Dataset entries —
##########

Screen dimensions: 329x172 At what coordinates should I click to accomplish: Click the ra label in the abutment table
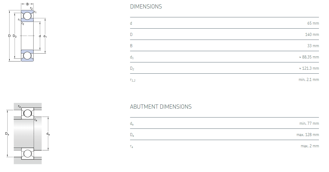(x=132, y=146)
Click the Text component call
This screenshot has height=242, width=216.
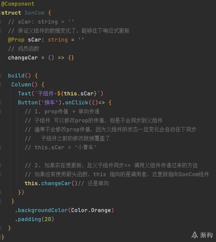tap(25, 93)
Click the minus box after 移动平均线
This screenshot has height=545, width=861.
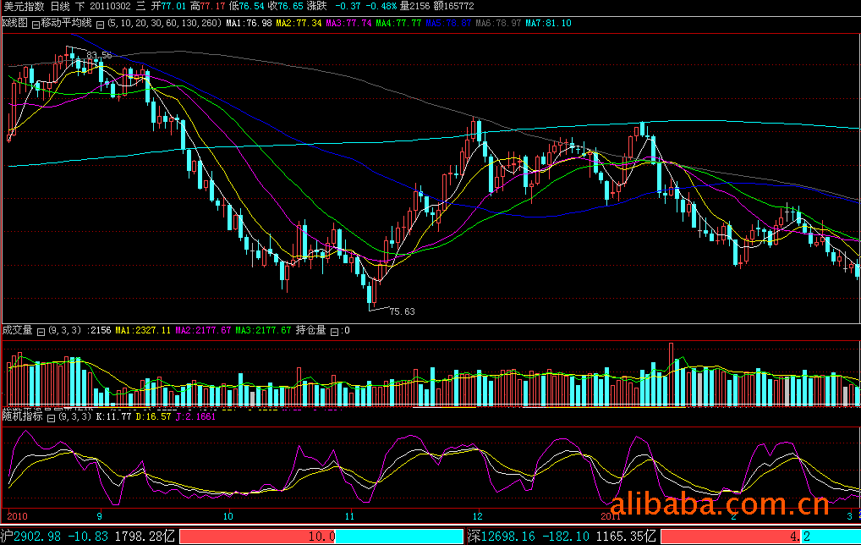click(101, 23)

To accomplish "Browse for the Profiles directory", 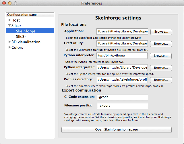I will 161,80.
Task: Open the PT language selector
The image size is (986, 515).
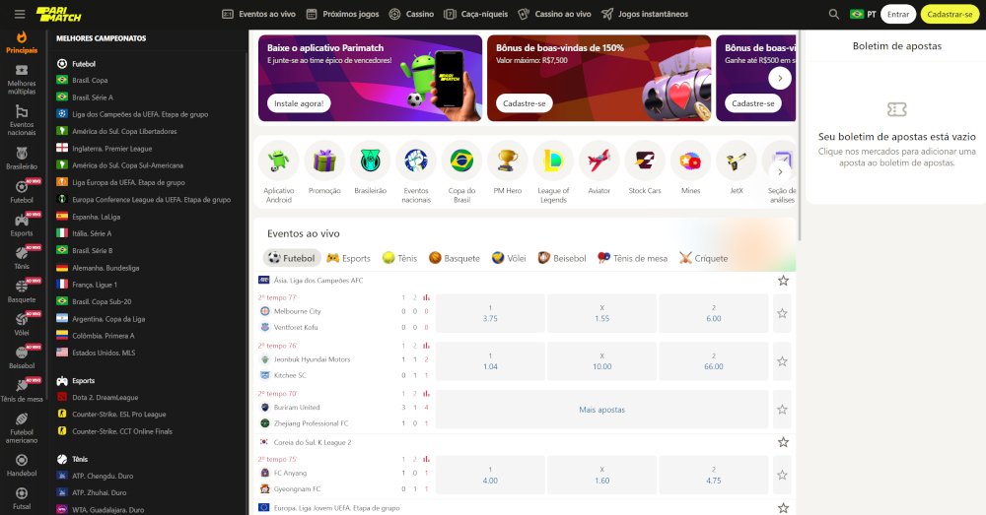Action: [863, 14]
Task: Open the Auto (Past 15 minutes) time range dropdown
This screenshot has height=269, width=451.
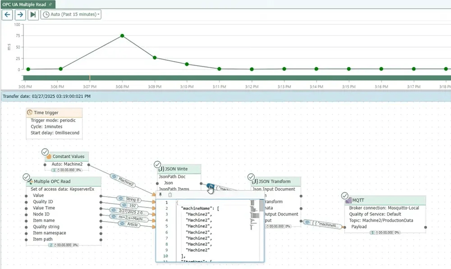Action: [71, 14]
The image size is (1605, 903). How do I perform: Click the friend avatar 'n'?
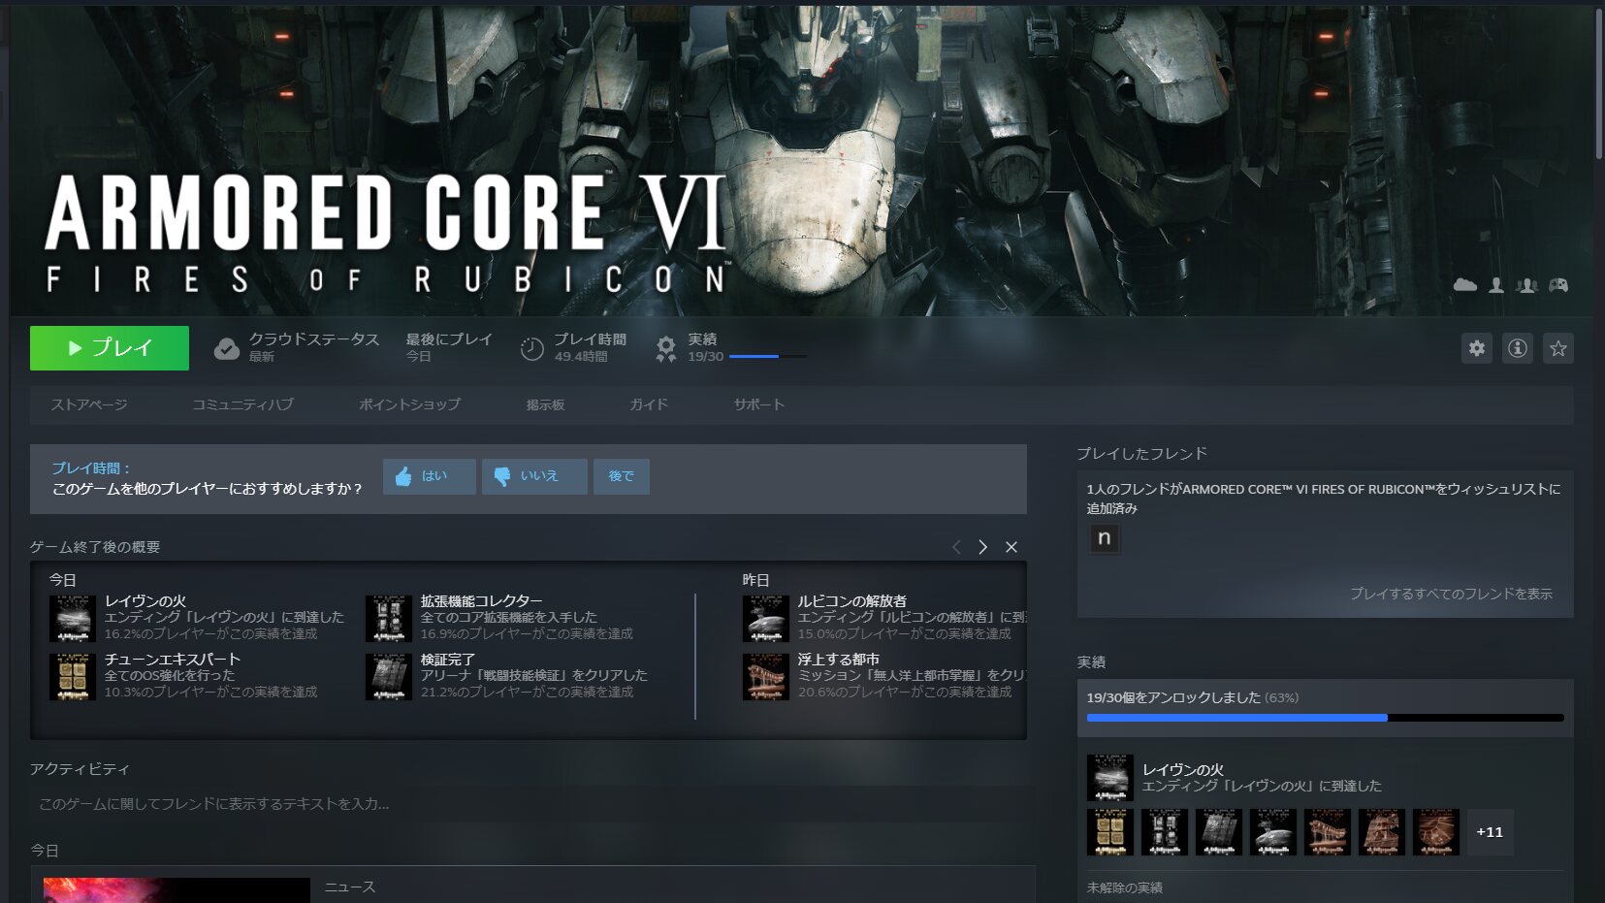1104,538
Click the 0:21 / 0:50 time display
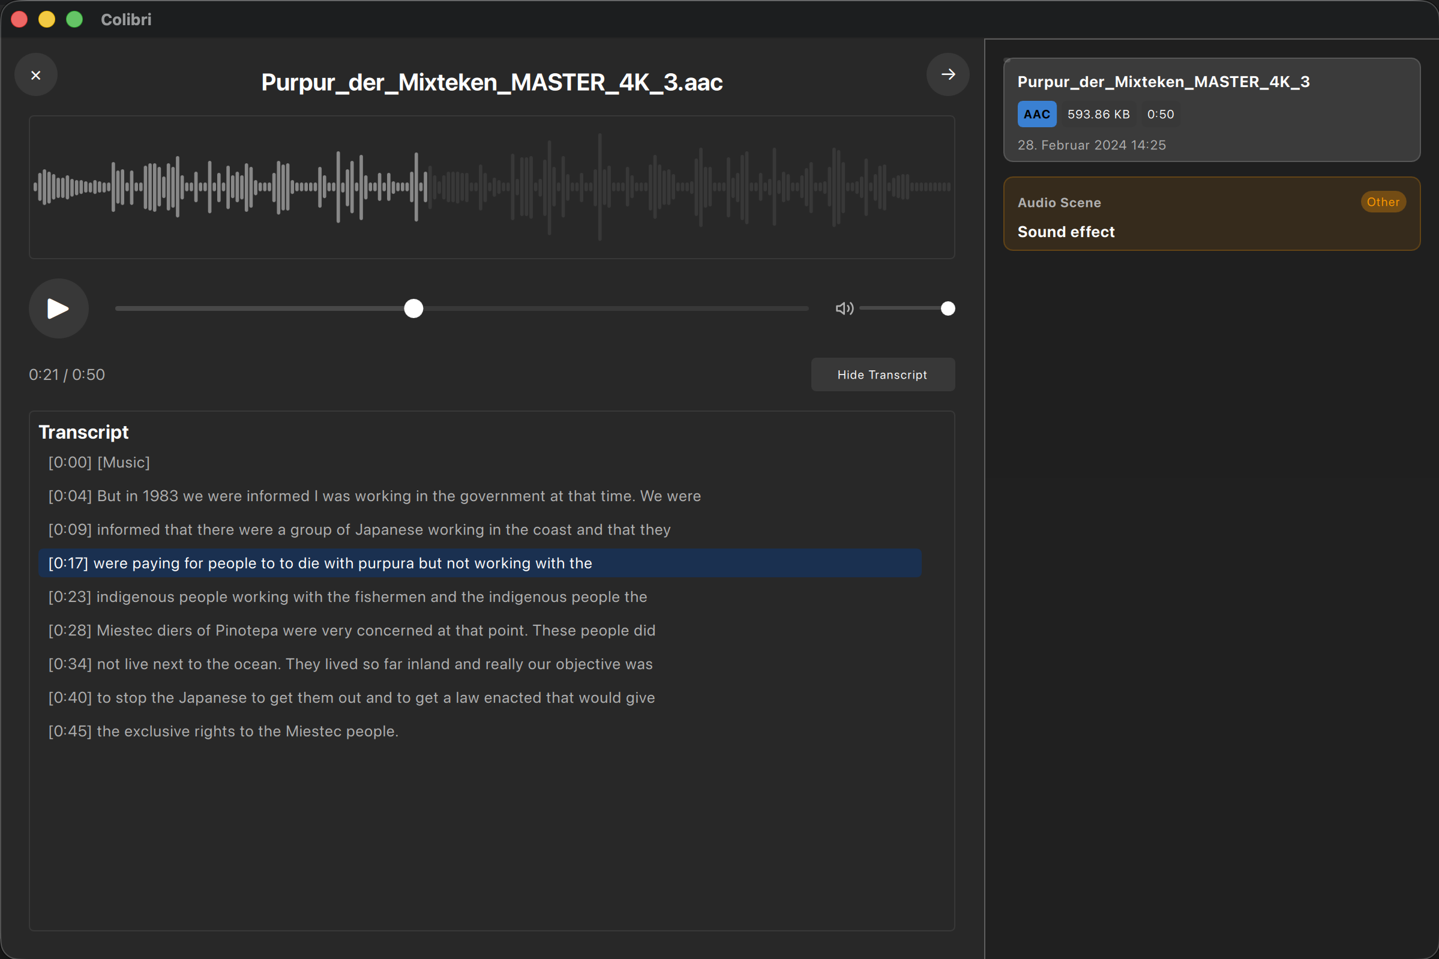The image size is (1439, 959). 67,374
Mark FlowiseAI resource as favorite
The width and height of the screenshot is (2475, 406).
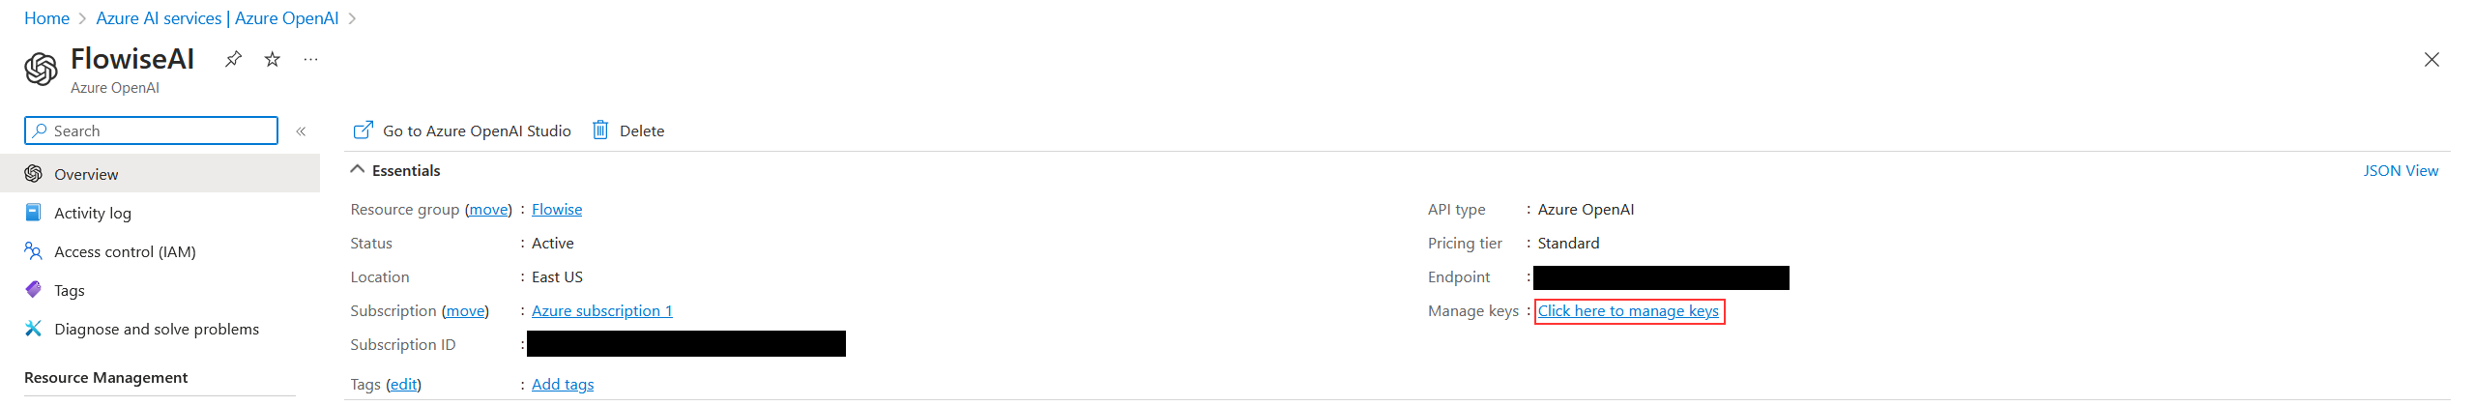tap(273, 59)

##########

Task objective —
Render the listing as a two-column CSV with the columns instruction and response, starting at the line containing "Mark FlowiseAI resource as favorite" and running through the end of the listing. Write one row for each instruction and its answer, put each value in a single quoted field with line breaks replaced by spaces, and omit the pictures.

Worked answer —
instruction,response
"Mark FlowiseAI resource as favorite The width and height of the screenshot is (2475, 406).","tap(273, 59)"